Scamdex will, as soon as is practicable, take-down any emails that in our opinion should not
be in our database. Note that ALL emails in the Scamdex Scam Email Database were received as Unsolicited Commercial Email, aka UCE or
SPAM, via unpublished 'Honeypot' email addresses.
I am representing a group of investors , who are interested in overseas investment in your country, involving large volume of funds, for which we seek your assistance as overseas representative.
The civil service regulations here, prohibit us from getting involved in private business, while under government employment, hence this proposal to you, in view of your impressive profile.

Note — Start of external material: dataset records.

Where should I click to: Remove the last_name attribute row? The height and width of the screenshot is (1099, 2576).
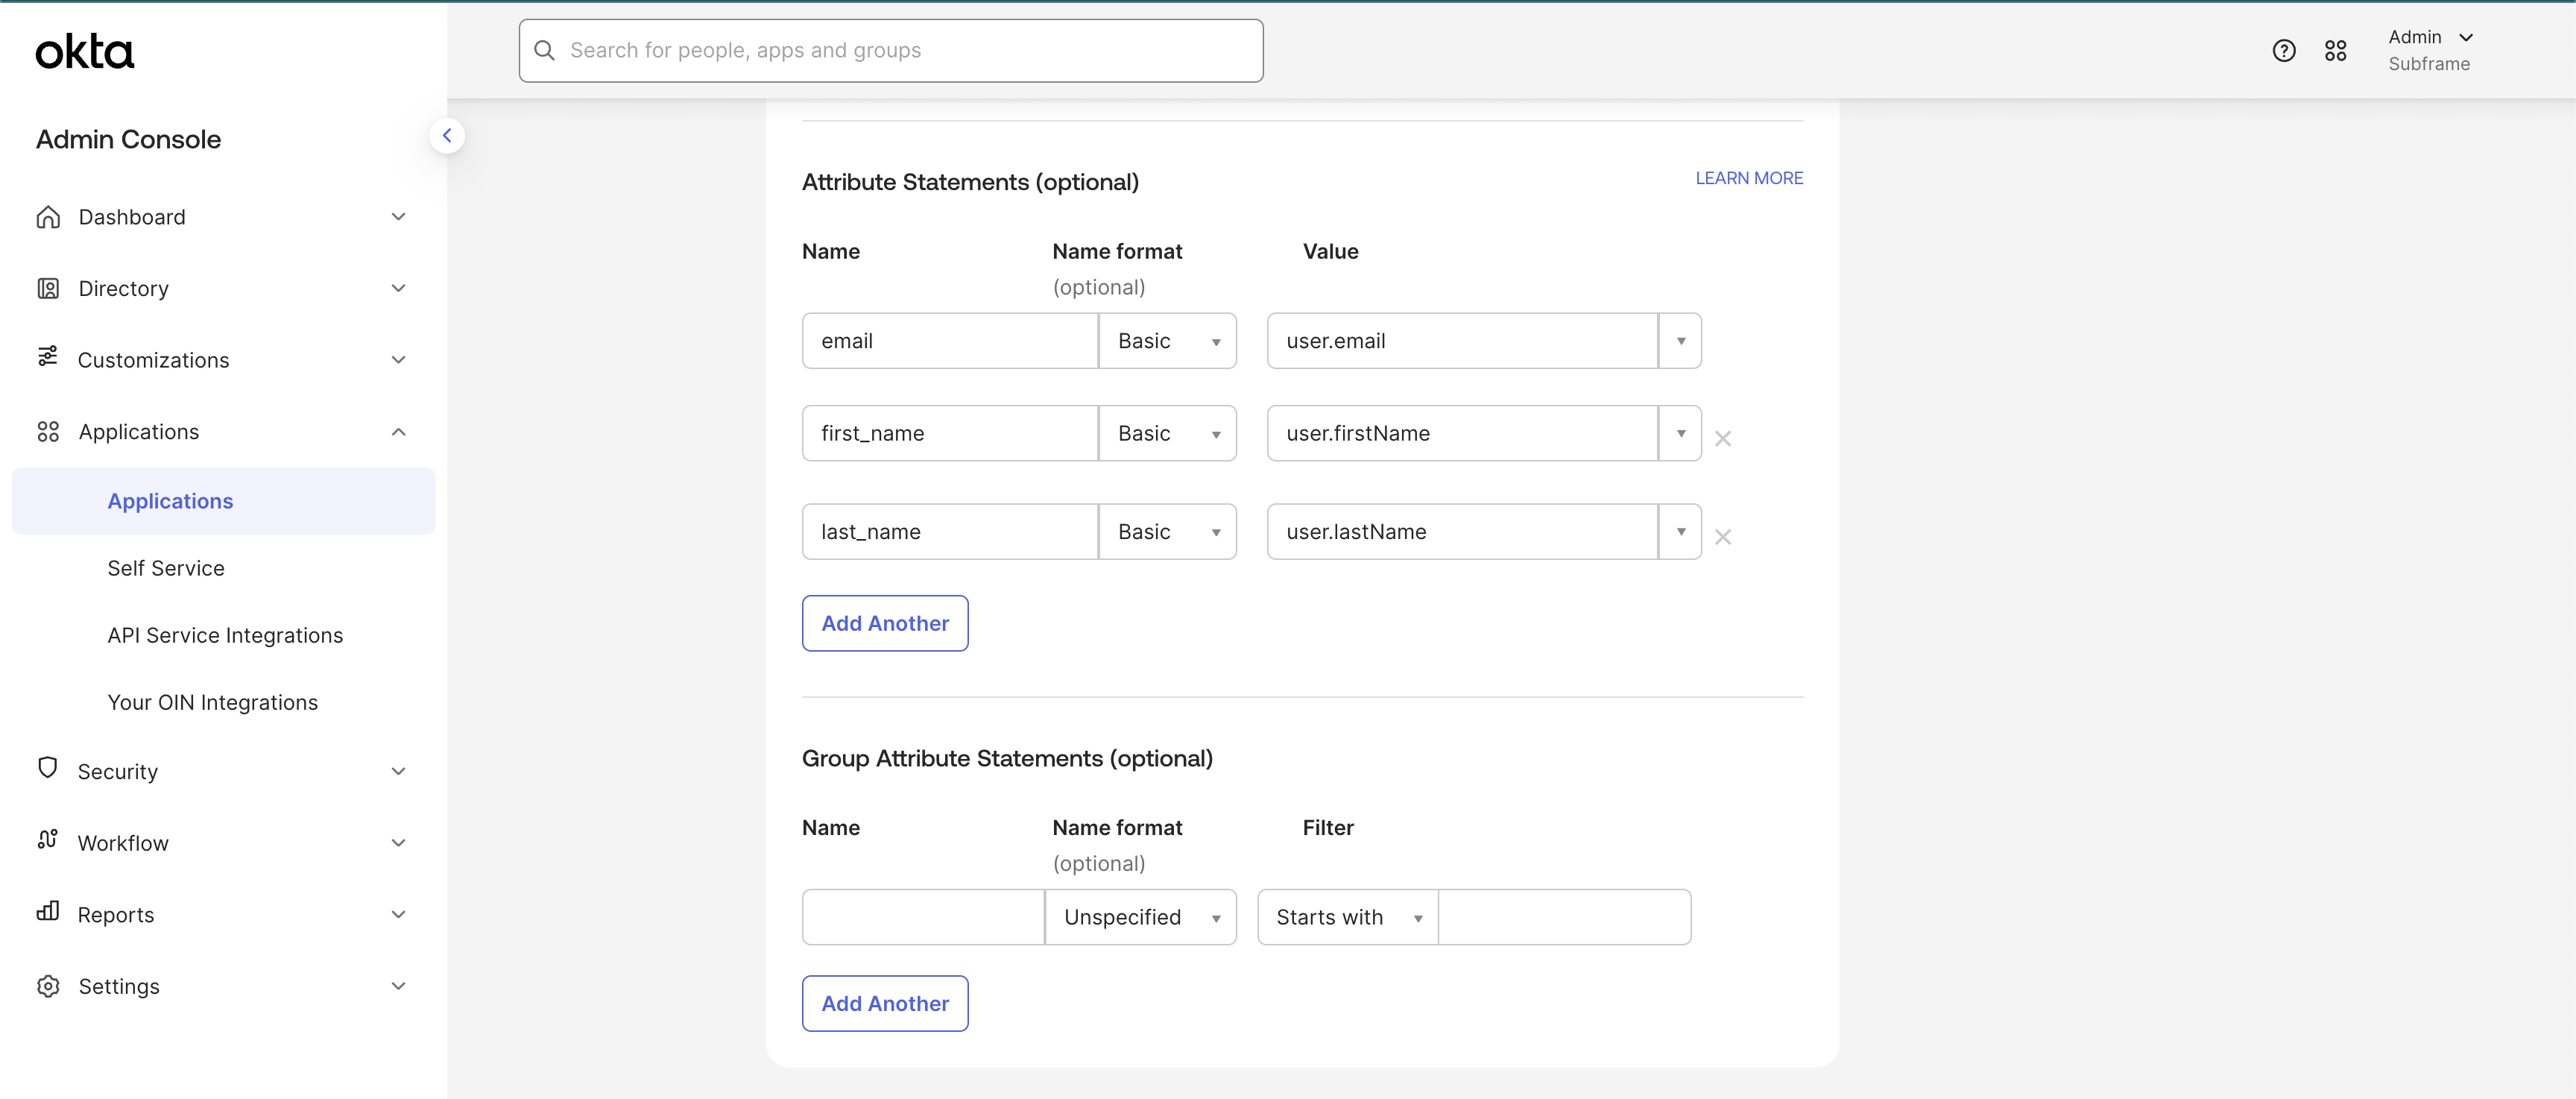(1722, 537)
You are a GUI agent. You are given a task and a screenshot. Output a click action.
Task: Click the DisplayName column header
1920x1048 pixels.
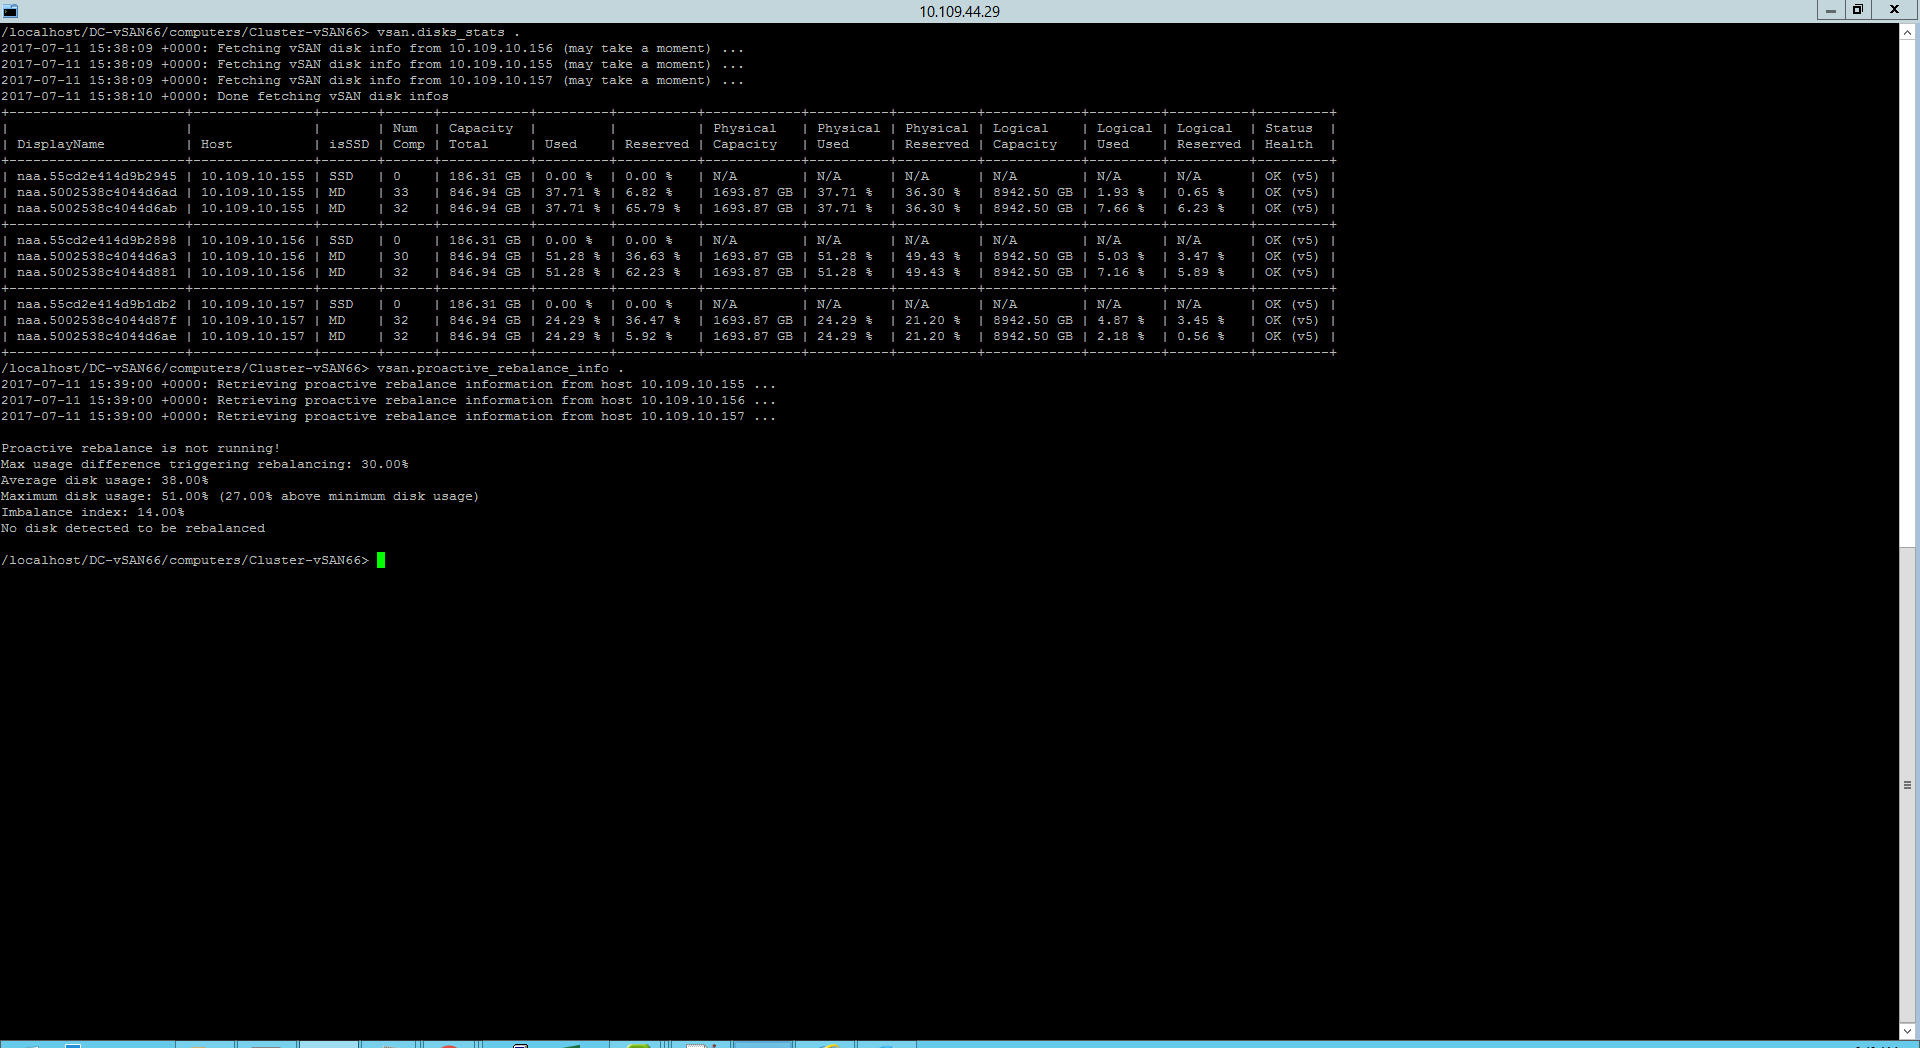[x=61, y=144]

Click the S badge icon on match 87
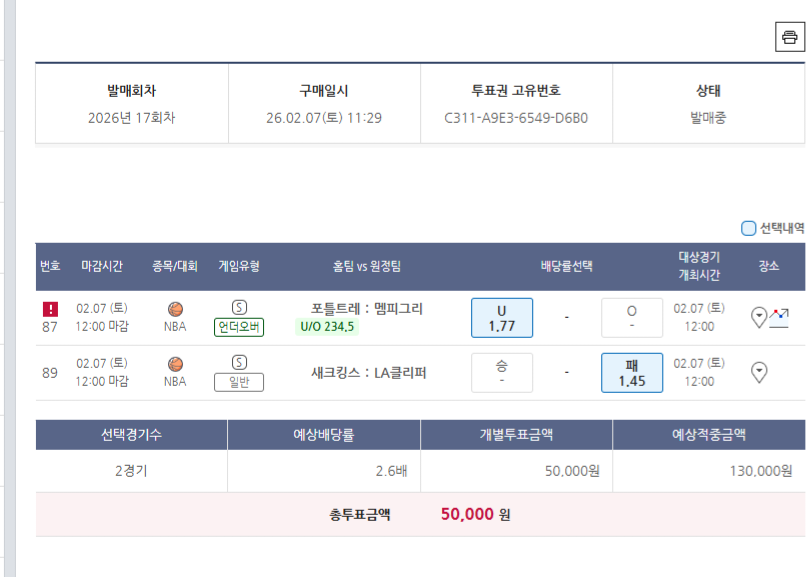[x=239, y=308]
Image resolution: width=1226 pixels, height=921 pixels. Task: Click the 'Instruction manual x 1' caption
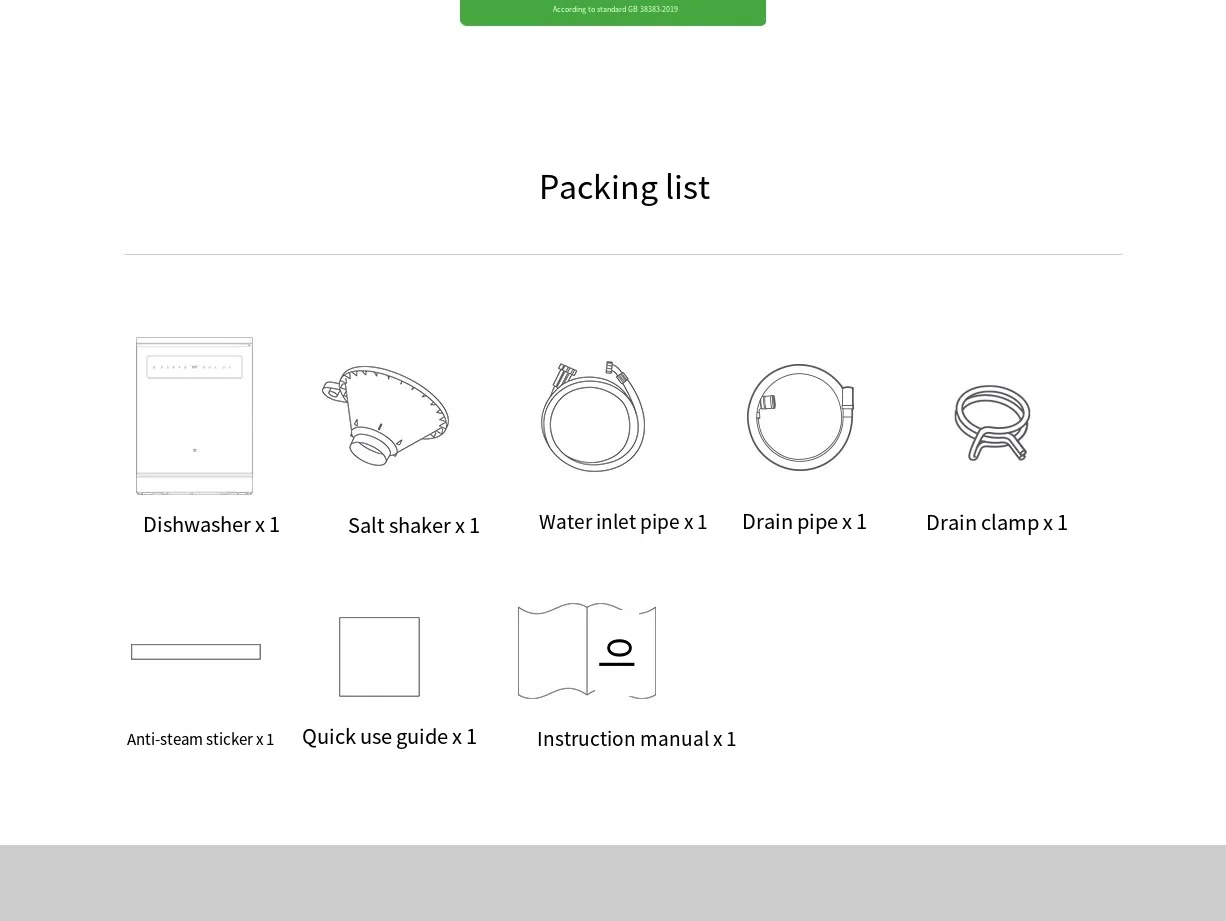click(636, 739)
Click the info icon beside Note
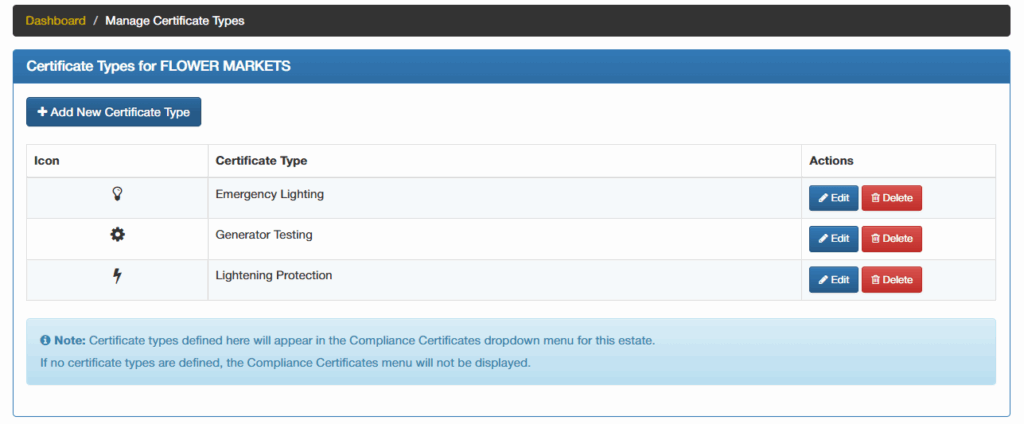 [45, 340]
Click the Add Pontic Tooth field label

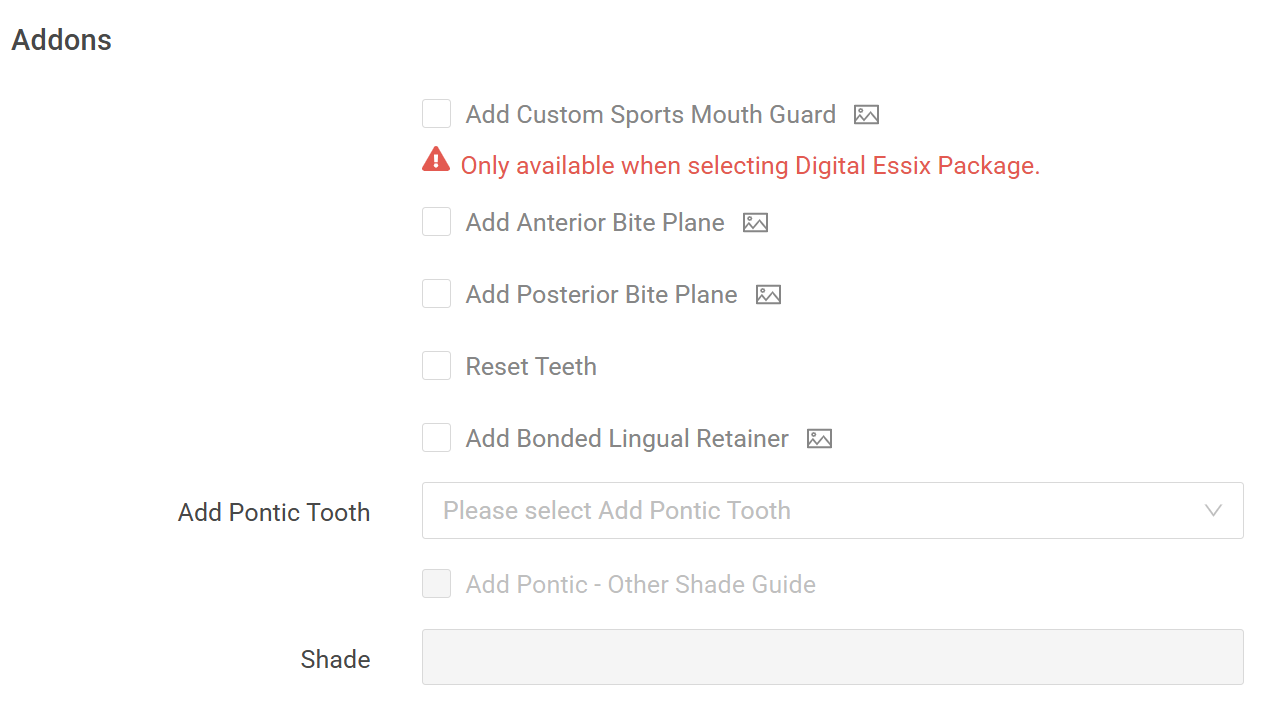pyautogui.click(x=274, y=513)
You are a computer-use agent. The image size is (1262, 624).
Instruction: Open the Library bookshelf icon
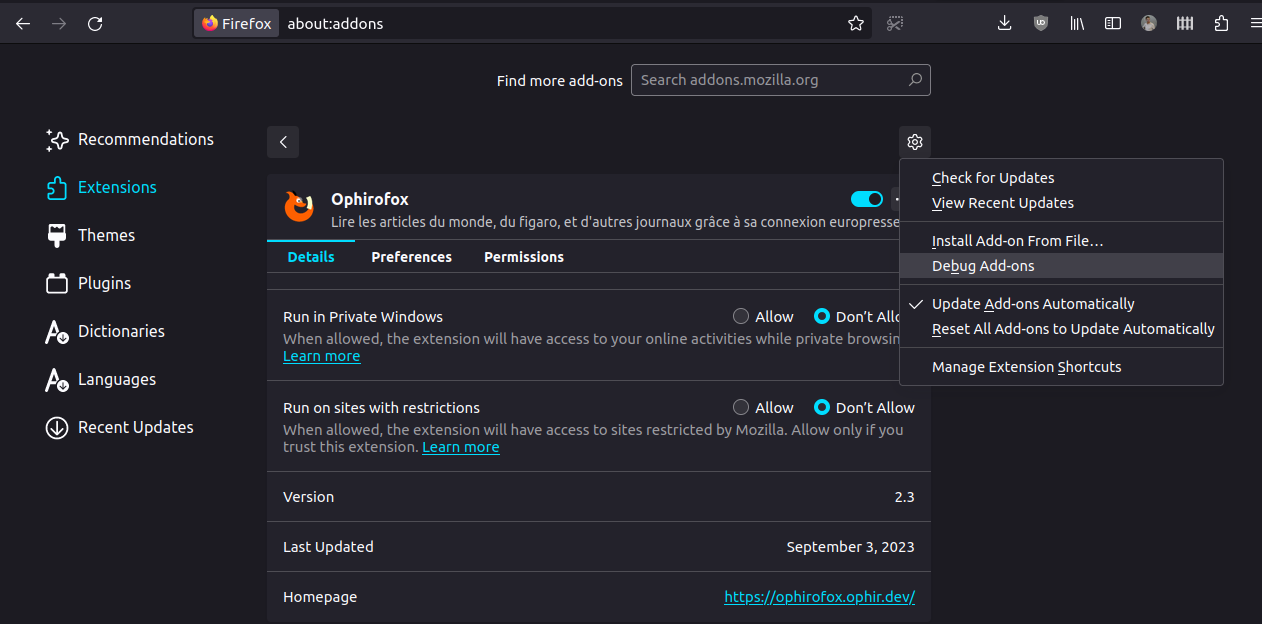click(1077, 23)
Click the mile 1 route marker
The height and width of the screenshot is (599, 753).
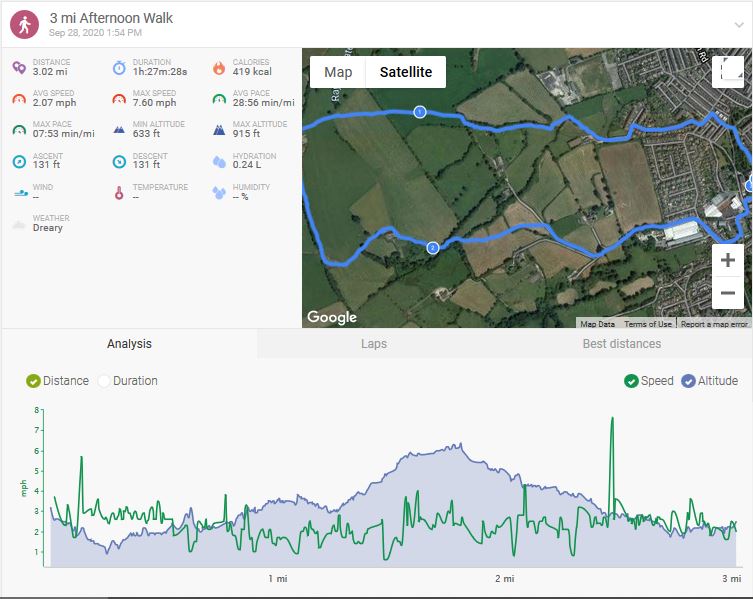420,112
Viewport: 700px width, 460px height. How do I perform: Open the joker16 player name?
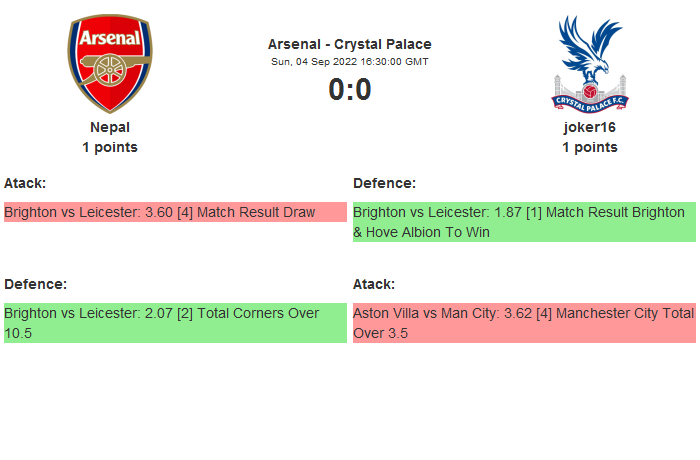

I will be attaching a copy of my international travelers' passport to give you proper knowledge of my person, as it's appropriate for a transaction of this nature upon your response.
If you feel disposed towards the solicited role, please indicate by prompt response, so that I may provide you further details of the transaction, and also let you know what will be coming to you as remuneration for your solicited role. After that we shall then come to an understanding concerning the prospective areas of investment in your domain, that will be conducive for investors of foreign descent.
I look forward to your prompt response.
Yours Truly, Ivan Moore.
Dear Friend,
I am representing a group of investors , who are interested in overseas investment in your country, involving large volume of funds, for which we seek your assistance as overseas representative.
The civil service regulations here, prohibit us from getting involved in private business, while under government employment, hence this proposal to you, in view of your impressive profile.
I will be attaching a copy of my international travelers' passport to give you proper knowledge of my person, as it's appropriate for a transaction of this nature upon your response.
If you feel disposed towards the solicited role, please indicate by prompt response, so that I may provide you further details of the transaction, and also let you know what will be coming to you as remuneration for your solicited role. After that we shall then come to an understanding concerning the prospective areas of investment in your domain, that will be conducive for investors of foreign descent.